#VU124456 Exposure of sensitive information to an unauthorized actor in Linux kernel - CVE-2026-23384
Published: March 25, 2026
Vulnerability identifier: #VU124456
Vulnerability risk: Low
CVSSv4.0: CVSS:4.0/AV:L/AC:L/AT:N/PR:L/UI:N/VC:L/VI:N/VA:N/SC:N/SI:N/SA:N/E:U/U:Clear
CVE-ID: CVE-2026-23384
CWE-ID: CWE-200
Exploitation vector: Local access
Exploit availability:
No public exploit available
Vulnerable software:
Linux kernel
Linux kernel
Software vendor:
Linux Foundation
Linux Foundation
Description
The vulnerability allows a local user to disclose sensitive information.
The vulnerability exists due to improper initialization of stack memory in the RDMA/ionic driver when handling control queue creation.

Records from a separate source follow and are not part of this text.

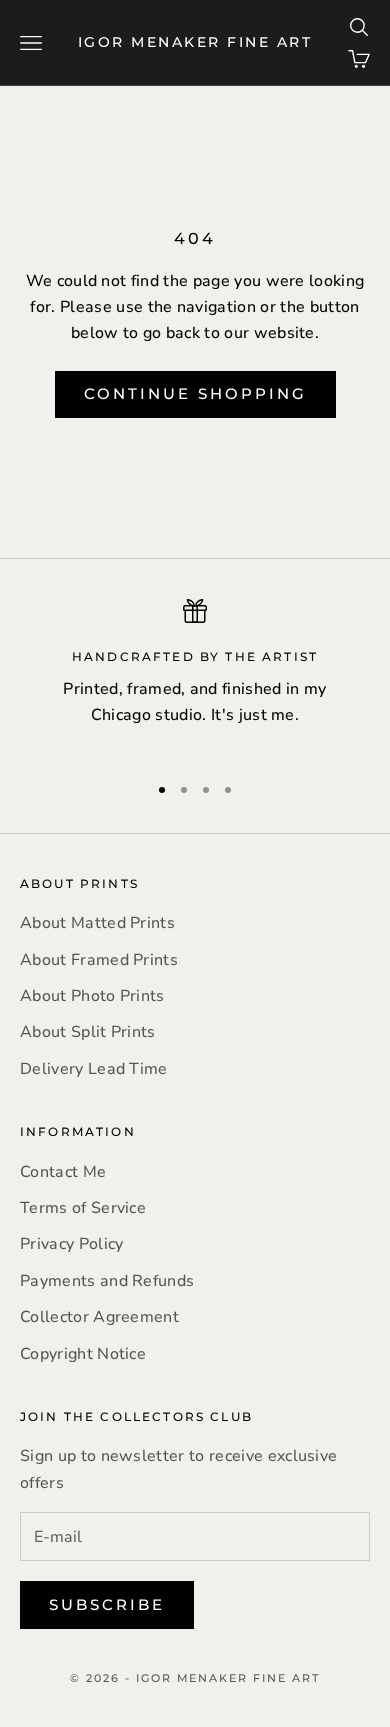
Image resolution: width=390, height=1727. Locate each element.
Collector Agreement (99, 1317)
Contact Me (63, 1172)
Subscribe (107, 1604)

A local user can trigger the creation of a control queue via the ionic_create_cq() interface, causing uninitialized stack memory to be returned to userspace, which may disclose up to 11 bytes of kernel stack data.
The disclosed data may include portions of kernel stack memory due to partial initialization of the response structure before being copied to userspace.
Remediation
Install security update from vendor's repository.